Neither this Agreement nor the provisions contained herein may be extended, renewed, amended or modified other than by a written agreement executed by Executive and the Chairman or other duly authorized representative of the Company.
Whenever possible, each provision of this Agreement shall be interpreted in such manner as to be effective and valid under applicable law, but if any provision of this Agreement is held to be invalid, illegal or unenforceable in any respect under applicable law or rule in any jurisdiction, such invalidity, illegality or unenforceability shall not affect the validity, legality or enforceability of any other provision of this Agreement or the validity, legality or enforceability of such provision in any other jurisdiction, but this Agreement shall be reformed, construed and enforced in such jurisdiction as if such invalid, illegal or unenforceable provision had never been contained herein.
The rule that a contract is to be construed against the party drafting the contract is hereby expressly waived by the parties and shall have no applicability in construing this Agreement or the terms hereof.
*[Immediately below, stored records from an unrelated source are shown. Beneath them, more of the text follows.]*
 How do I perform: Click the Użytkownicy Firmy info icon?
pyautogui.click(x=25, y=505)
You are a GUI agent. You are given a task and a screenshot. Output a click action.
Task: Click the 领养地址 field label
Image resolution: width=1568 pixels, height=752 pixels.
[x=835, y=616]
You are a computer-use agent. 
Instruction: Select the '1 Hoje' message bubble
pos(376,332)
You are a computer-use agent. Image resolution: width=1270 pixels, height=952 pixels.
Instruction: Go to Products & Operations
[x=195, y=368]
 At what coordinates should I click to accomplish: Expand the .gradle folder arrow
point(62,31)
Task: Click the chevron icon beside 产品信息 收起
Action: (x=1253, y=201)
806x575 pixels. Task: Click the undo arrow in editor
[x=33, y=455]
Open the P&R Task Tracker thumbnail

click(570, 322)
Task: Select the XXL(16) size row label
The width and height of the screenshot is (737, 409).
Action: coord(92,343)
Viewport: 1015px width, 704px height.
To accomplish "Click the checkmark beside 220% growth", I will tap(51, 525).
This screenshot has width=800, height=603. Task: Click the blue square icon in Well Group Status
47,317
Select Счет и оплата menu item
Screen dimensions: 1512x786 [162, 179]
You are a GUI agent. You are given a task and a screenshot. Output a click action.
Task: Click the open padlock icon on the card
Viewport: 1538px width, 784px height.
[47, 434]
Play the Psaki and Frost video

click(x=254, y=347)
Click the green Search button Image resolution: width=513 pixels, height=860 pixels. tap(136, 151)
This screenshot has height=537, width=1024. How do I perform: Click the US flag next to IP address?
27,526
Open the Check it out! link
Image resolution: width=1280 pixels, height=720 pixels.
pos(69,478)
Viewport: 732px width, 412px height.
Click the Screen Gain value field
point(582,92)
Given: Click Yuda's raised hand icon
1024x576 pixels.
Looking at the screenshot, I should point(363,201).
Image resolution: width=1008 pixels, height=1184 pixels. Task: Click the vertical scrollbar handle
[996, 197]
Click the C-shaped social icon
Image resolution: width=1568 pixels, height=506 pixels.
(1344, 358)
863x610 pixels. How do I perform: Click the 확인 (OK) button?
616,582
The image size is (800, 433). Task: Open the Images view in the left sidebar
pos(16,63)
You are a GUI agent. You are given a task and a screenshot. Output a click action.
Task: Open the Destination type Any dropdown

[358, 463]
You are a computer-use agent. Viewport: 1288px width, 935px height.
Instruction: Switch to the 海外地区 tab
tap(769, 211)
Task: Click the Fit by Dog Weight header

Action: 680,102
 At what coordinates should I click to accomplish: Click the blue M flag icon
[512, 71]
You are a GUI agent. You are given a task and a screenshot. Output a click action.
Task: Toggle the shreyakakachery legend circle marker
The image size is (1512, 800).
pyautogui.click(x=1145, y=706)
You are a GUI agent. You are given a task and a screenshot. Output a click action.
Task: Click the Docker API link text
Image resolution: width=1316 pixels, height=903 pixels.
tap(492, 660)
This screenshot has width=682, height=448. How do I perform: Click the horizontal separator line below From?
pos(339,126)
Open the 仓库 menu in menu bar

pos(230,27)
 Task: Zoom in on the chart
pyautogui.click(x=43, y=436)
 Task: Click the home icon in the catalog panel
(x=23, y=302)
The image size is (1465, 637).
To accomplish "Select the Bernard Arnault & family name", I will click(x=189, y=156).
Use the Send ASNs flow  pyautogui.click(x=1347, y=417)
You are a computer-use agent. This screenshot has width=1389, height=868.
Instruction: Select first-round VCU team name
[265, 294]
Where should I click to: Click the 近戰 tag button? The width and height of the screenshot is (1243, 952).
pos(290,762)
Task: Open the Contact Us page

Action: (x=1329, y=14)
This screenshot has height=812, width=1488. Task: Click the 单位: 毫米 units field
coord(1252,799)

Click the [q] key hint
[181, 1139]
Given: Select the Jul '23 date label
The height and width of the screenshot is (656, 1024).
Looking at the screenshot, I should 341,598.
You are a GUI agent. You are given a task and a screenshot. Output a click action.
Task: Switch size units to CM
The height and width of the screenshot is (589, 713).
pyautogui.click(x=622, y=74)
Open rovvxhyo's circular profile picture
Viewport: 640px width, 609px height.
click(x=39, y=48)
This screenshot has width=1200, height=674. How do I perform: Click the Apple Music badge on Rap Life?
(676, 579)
Any headings and captions used herein are only for convenience and shall not affect the construction or interpretation of this Agreement.
18. SURVIVAL
The obligations contained in Section 4 through Section 21 and any other provision that by its terms is intended to survive the termination of this Agreement and the termination of the Executive’s employment hereunder, shall survive and be fully enforceable after the termination of this Agreement and the termination of Executive’s employment with the Company for any reason and regardless of whether initiated by the Company or Executive.
19. GOVERNING LAW
All issues concerning the enforceability, validity, and binding effect of this Agreement shall be governed by and construed in accordance with the laws of Florida without giving effect to any choice of law or conflict of law provision or rule (whether of Florida or any other jurisdiction) that would cause the application of the law of any jurisdiction other than Florida.
21. COUNTERPARTS
This Agreement may be executed in more than one counterpart in wet ink or by electronic signature, each of which shall be deemed an original, but all of which together shall constitute but one and the same instrument. A signed copy of this Agreement delivered by facsimile, e-mail or other means of electronic transmission shall be deemed to have the same legal effect as delivery of an original signed copy of this Agreement.
[Signature Page Follows]
IN WITNESS WHEREOF, THE PARTIES HAVE EXECUTED THIS AGREEMENT AS OF THE DATE WRITTEN ABOVE.
VOXX INTERNATIONAL CORPORATION
By: /s/ Patrick M. Lavelle
Patrick M. Lavelle, CEO
/s/ Beat Kahli
Beat Kahli
SCHEDULE A
DESIGNATED DUTIES AND SHARED RESPONSIBILITIES
Pat Lavelle:
Beat Kahli:
In the event of a disagreement or dispute with respect to the above roles other than day-to-day operations, the decision of the full Board shall govern.